The Macedonian Committee (, Makedoniko Komitato), formally the Hellenic Macedonian Committee (Ελληνομακεδονικό Κομιτάτο, Ellinomakedoniko Komitato), was a Greek revolutionary organization with the aim of liberating Macedonia from the Ottoman Empire (in the vilayets of Monastir and Salonika).

Creation of the committee 

Despite the prior existence of Greek armed bands in the region of Ottoman Macedonia, it wasn't until 1900 when Stefanos Dragoumis founded the Hellenic Macedonian Committee, that an organized and coordinated effort was undertaken. The committee was led by the wealthy publisher Dimitrios Kalapothakis and its members included Greek aristocrats, politicians, and other Greek notables in addition to the guerrilla fighters. This included individuals such as Ion Dragoumis, Pavlos Melas, etc. 
The Hellenic Macedonian Committee served as the Greek answer to the IMRO following their increase in hostilities towards the Greek inhabitants of Macedonia. It also acted as the enforcement arm of the Greek Patriarchate, to contain and prevent further expansion of the Bulgarian Exarchate in the region. The committee took charge of the organization of guerrilla fighters in Macedonia—the Makedonomachoi—during the Macedonian Struggle (1904–1908).

Role in the Macedonian Struggle 
Following the establishment of the Bulgarian Exarchate, Greeks and Bulgarians were engaged in a propaganda struggle for the allegiance of the inhabitants of Macedonia. Following the abortive Ilinden Uprising in August 1903 by the Bulgarian-sponsored IMRO, the Macedonian Committee organized to protect the Greek Macedonians and preserve Greek interests in the region. Nikolaos Mavrokordatos, the ambassador of Greece, with the consul of Greece in Monastir, Ion Dragoumis, agreed to send Germanos Karavangelis to Macedonia as the Bishop of Kastoria. It was there that he realised the urgency of the situation and began the more efficient organisation of the Greek opposition. While Dragoumis concerned himself with the financial organisation of the efforts, the central figure in the military struggle was the capable Cretan officer Georgios Katechakis. Bishop Germanos Karavangelis would travel to raise morale and encourage the Macedonian Greek population to take action against the IMRO. He was also instrumental in the formation of various committees to promote Greek national interests.
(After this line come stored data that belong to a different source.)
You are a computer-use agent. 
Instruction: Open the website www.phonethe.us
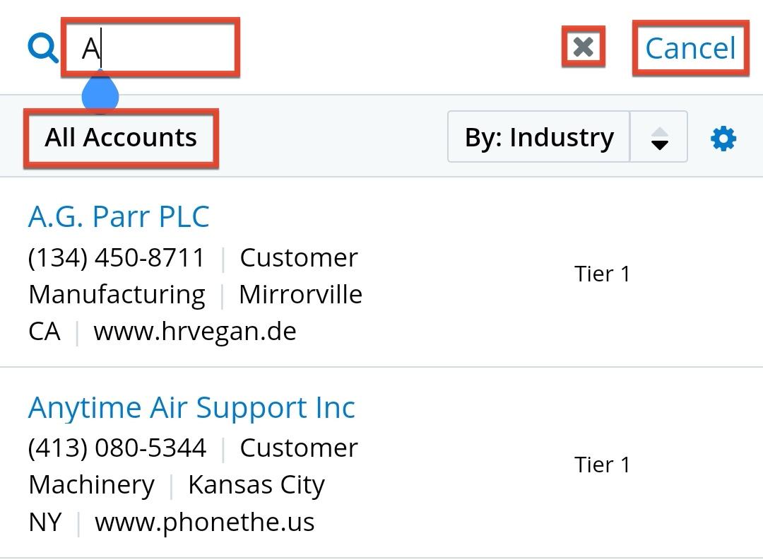(205, 522)
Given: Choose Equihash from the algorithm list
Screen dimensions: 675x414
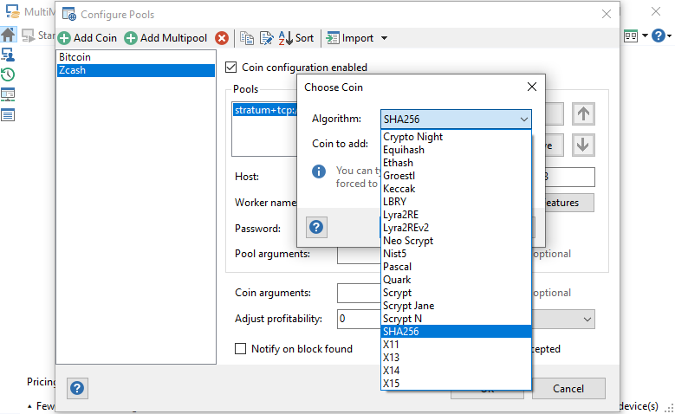Looking at the screenshot, I should pos(403,150).
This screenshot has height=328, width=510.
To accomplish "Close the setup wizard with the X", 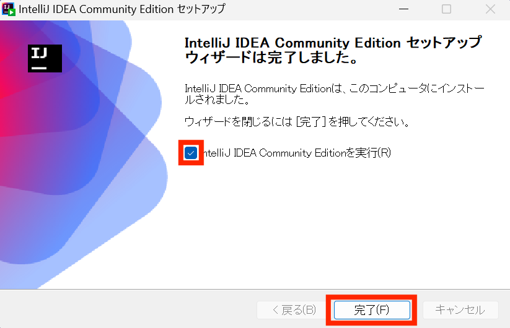I will [490, 9].
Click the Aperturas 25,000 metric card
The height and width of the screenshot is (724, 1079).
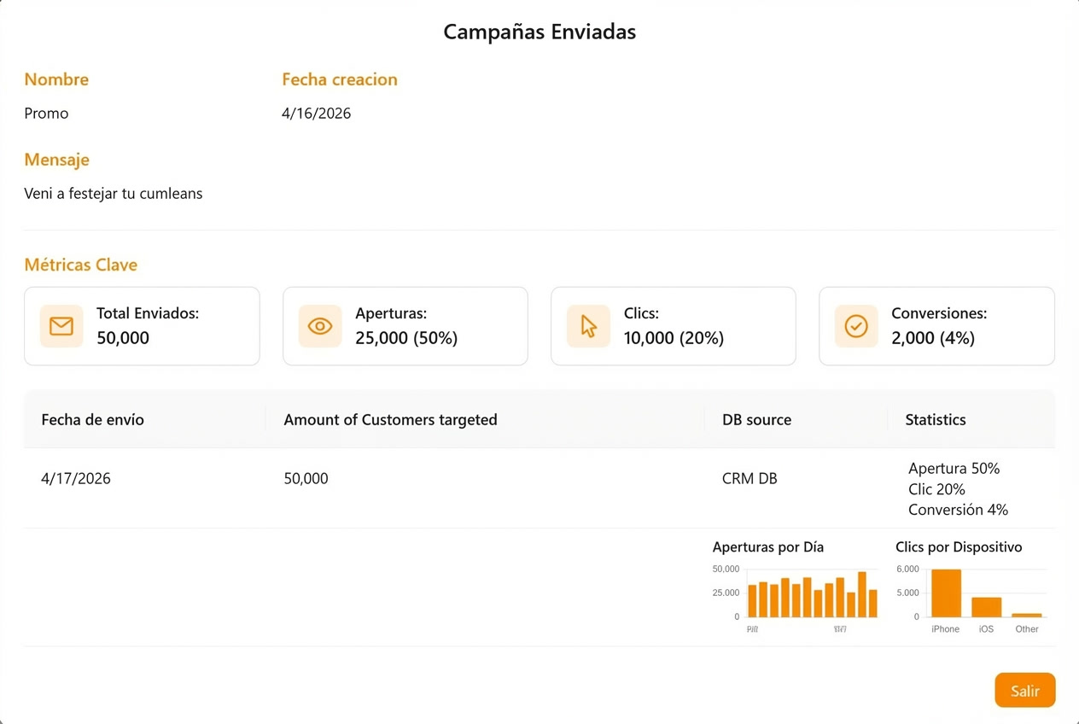[x=405, y=325]
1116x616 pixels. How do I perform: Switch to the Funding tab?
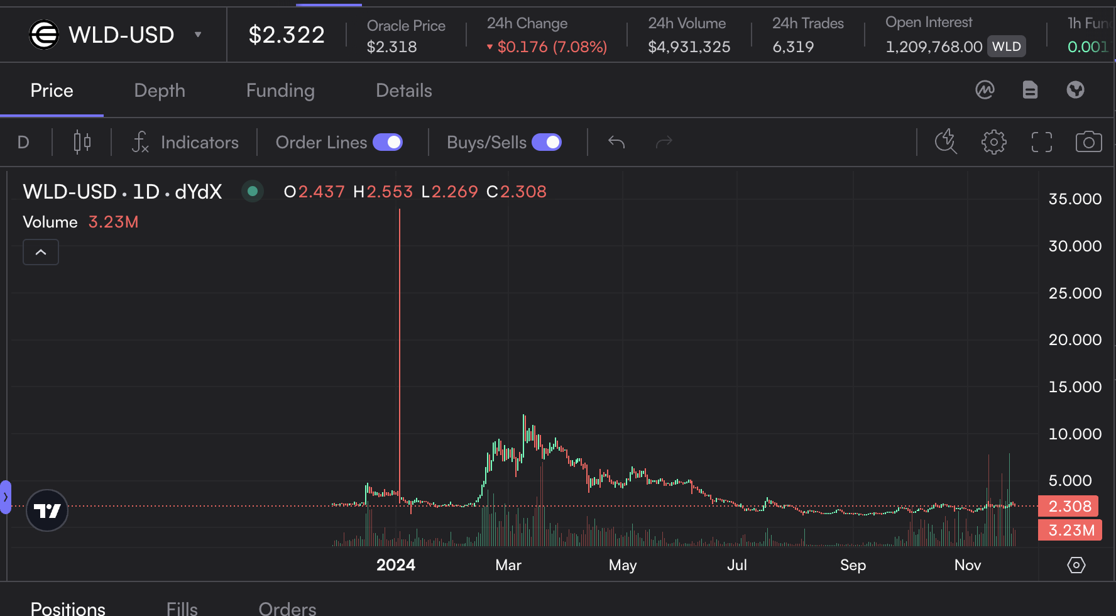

Katechakis and Karavangelis succeeded in organizing and coordinating local guerrilla groups, occasionally recruiting former IMRO members who had political and/or personal disputes within the organisation (ex. Kottas Christou, Gonos Yiotas, etc.). The armed bands were later reinforced with volunteers from free Greece, many from Crete and the Mani area of the Peloponnese. Many ex-officers of the Hellenic Army were encouraged to volunteer to provide experienced leadership and a logistical advantage, and many ultimately did. Macedonian Greeks, however, formed the core of the fighting force and proved the most important due to their extensive geographic knowledge of the region as well as a number of them possessing varying degrees of knowledge of the Bulgarian language. Many Macedonian Greeks distinguished themselves as effective chieftains and experts of unconventional warfare, such as Evangelos Natsis, Dimitrios Stagas, Georgios Savvas, Michael Sionidis, Ioannis Ramnalis, Petros Christou, Antigonos Choleris, Christos Stogiannidis, Periklis Drakos, Pavlos Rakovitis, Georgios Seridis, Iraklis Patikas and many more. The rebel fighters who fought for the Greek cause came to be known by the Greeks as Makedonomachoi (; "Macedonian fighters").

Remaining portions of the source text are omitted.